= Task directions =
Reproduce the records word for word, starting with the line that contains "The width and height of the screenshot is (508, 186)." and ending after the line that contains "[x=242, y=14]". Leave the pictures out of your answer.

= Materials provided =
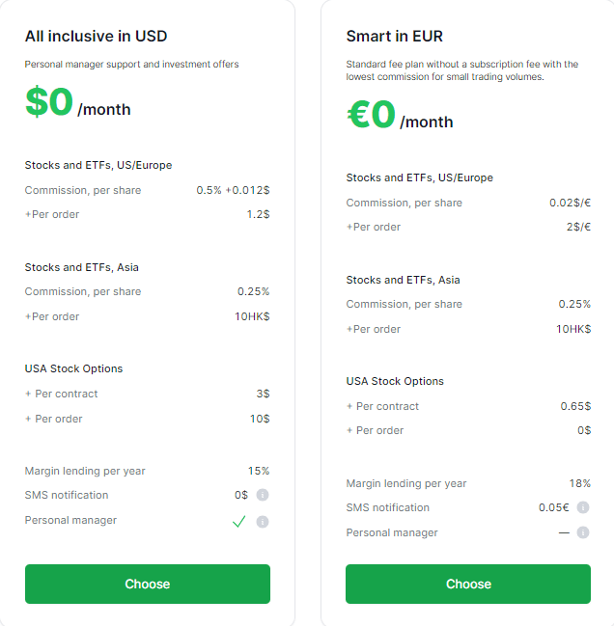Choose the All inclusive in USD plan
Viewport: 614px width, 626px height.
tap(147, 585)
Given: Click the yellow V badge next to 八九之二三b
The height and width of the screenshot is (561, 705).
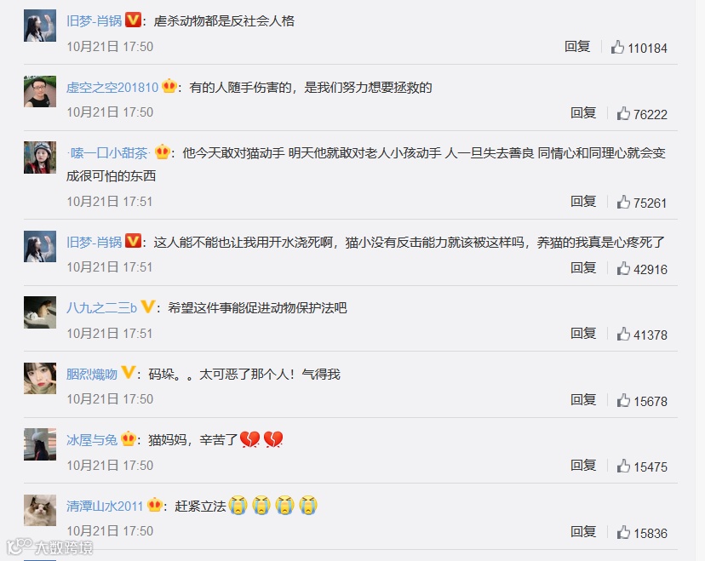Looking at the screenshot, I should pos(147,306).
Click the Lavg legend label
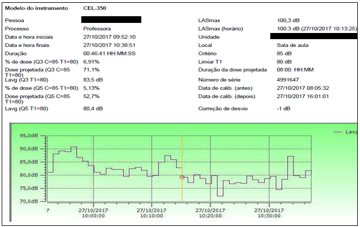 (x=351, y=131)
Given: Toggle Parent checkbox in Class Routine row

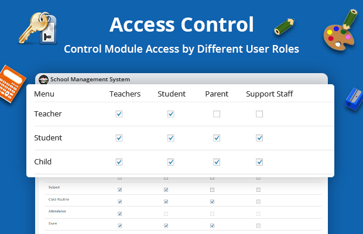Looking at the screenshot, I should (212, 201).
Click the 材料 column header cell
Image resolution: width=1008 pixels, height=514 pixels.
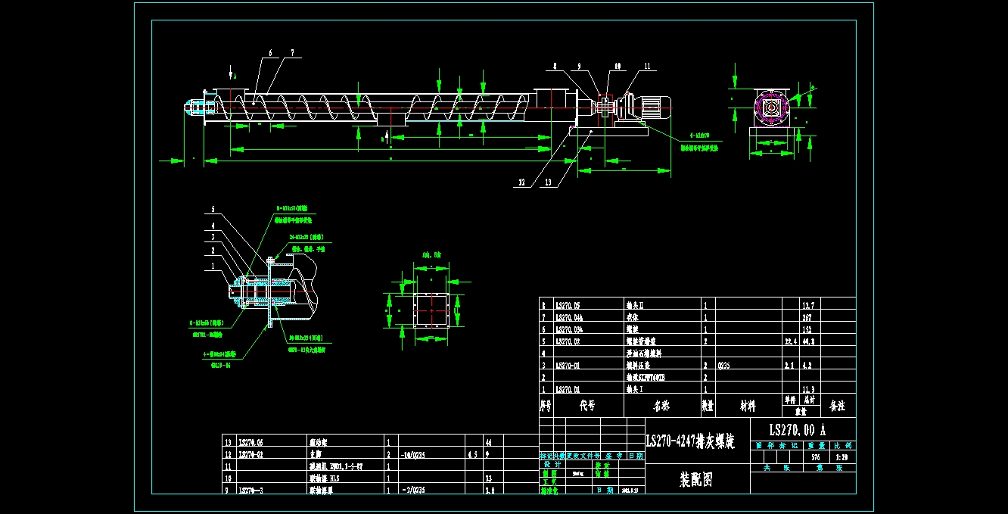click(748, 406)
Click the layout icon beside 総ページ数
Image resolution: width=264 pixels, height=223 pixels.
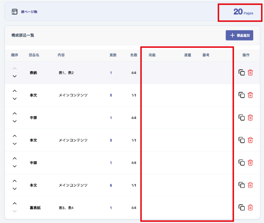[x=15, y=12]
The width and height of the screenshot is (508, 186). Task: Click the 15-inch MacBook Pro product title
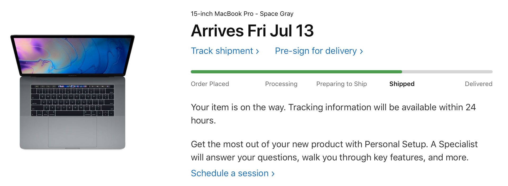[x=242, y=14]
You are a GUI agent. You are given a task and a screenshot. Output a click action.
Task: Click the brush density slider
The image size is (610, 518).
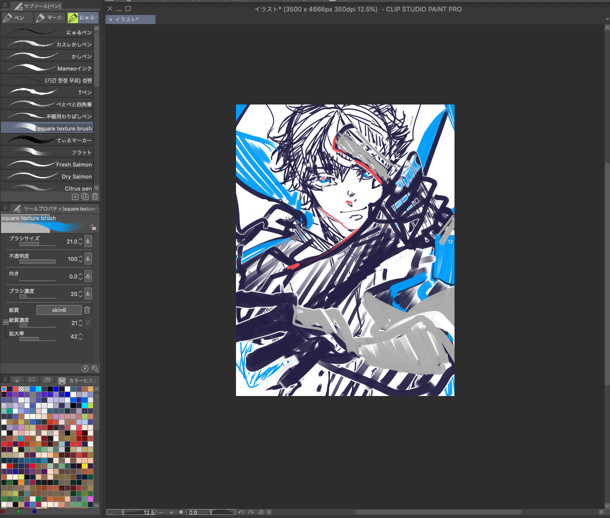(38, 297)
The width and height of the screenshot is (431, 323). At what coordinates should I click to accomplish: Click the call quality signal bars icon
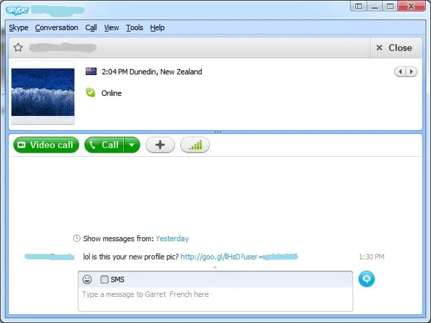[x=194, y=145]
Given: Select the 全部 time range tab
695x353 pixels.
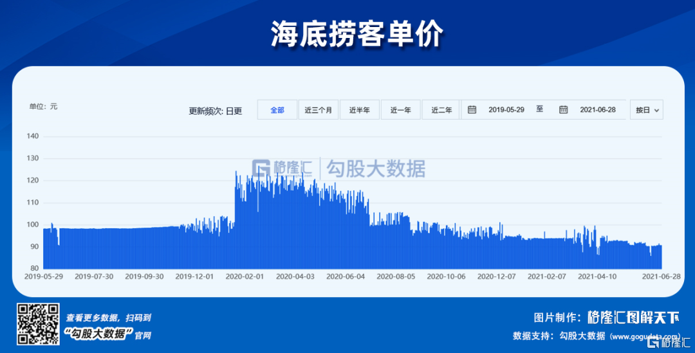Looking at the screenshot, I should [277, 110].
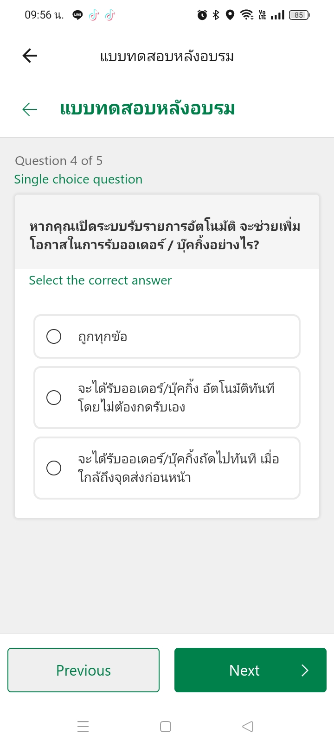Tap the green back arrow beside the heading
This screenshot has width=334, height=747.
30,109
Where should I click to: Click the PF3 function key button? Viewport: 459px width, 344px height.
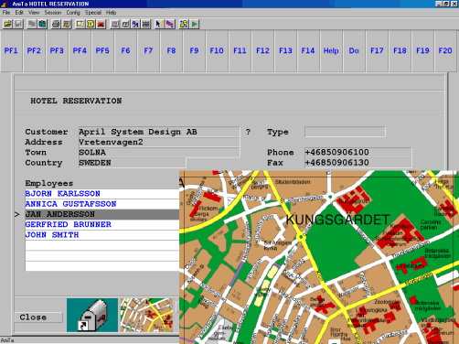57,51
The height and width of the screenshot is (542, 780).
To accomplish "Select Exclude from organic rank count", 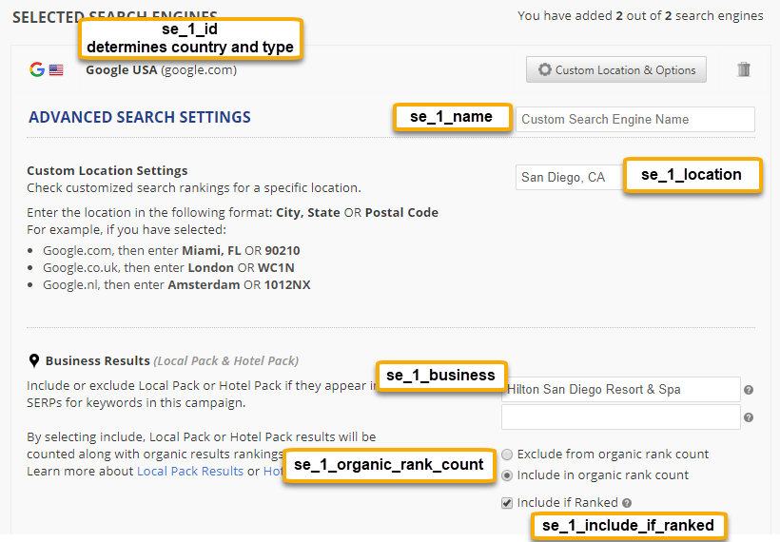I will click(x=508, y=455).
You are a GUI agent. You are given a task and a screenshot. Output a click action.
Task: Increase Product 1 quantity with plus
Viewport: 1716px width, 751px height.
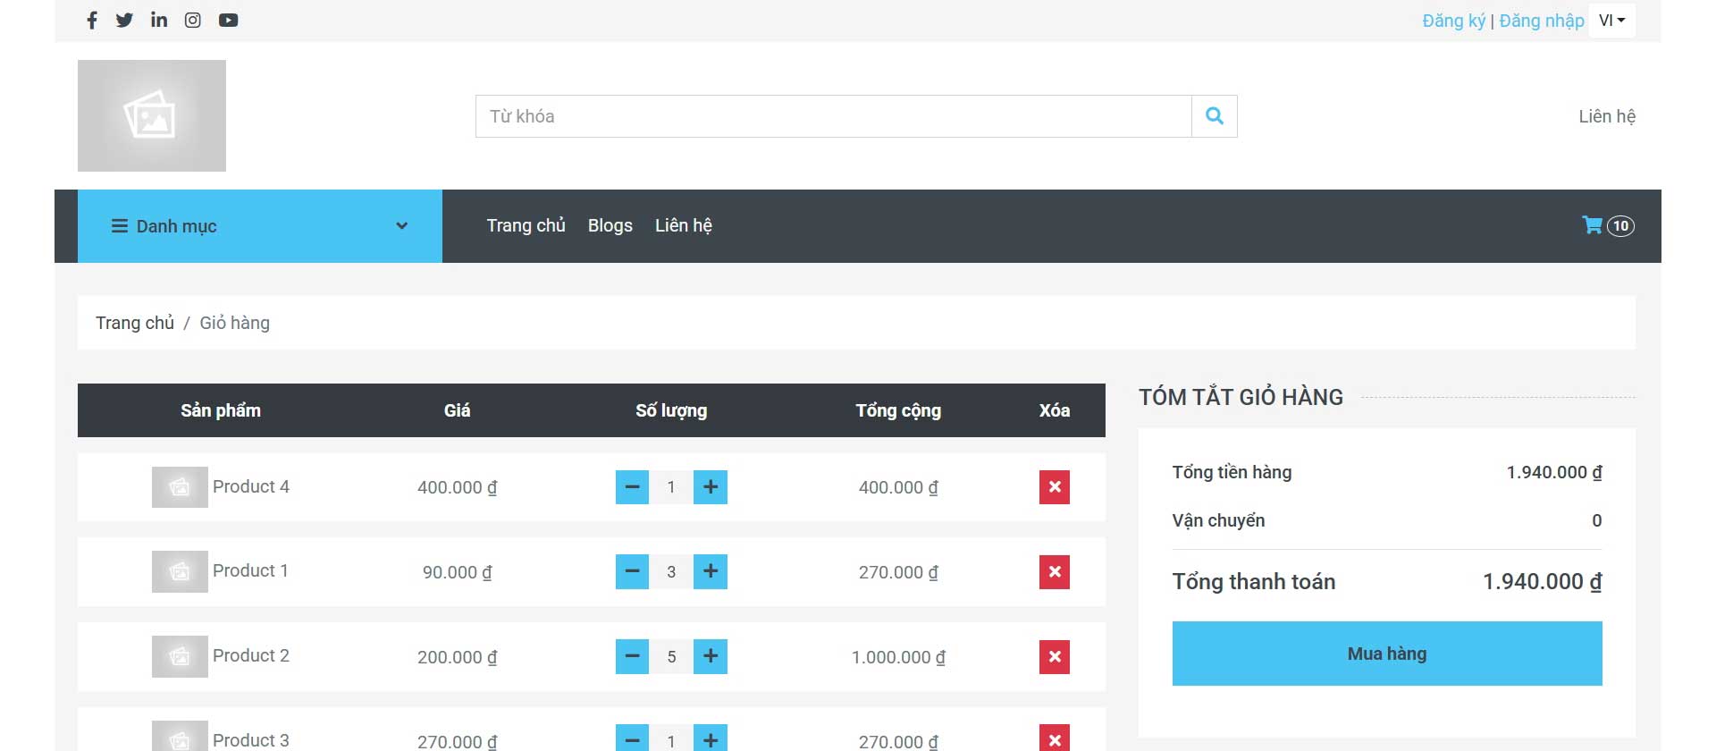(711, 572)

= Problem solution =
The width and height of the screenshot is (508, 186). Task: Click the 15-inch MacBook Pro product title
[x=242, y=14]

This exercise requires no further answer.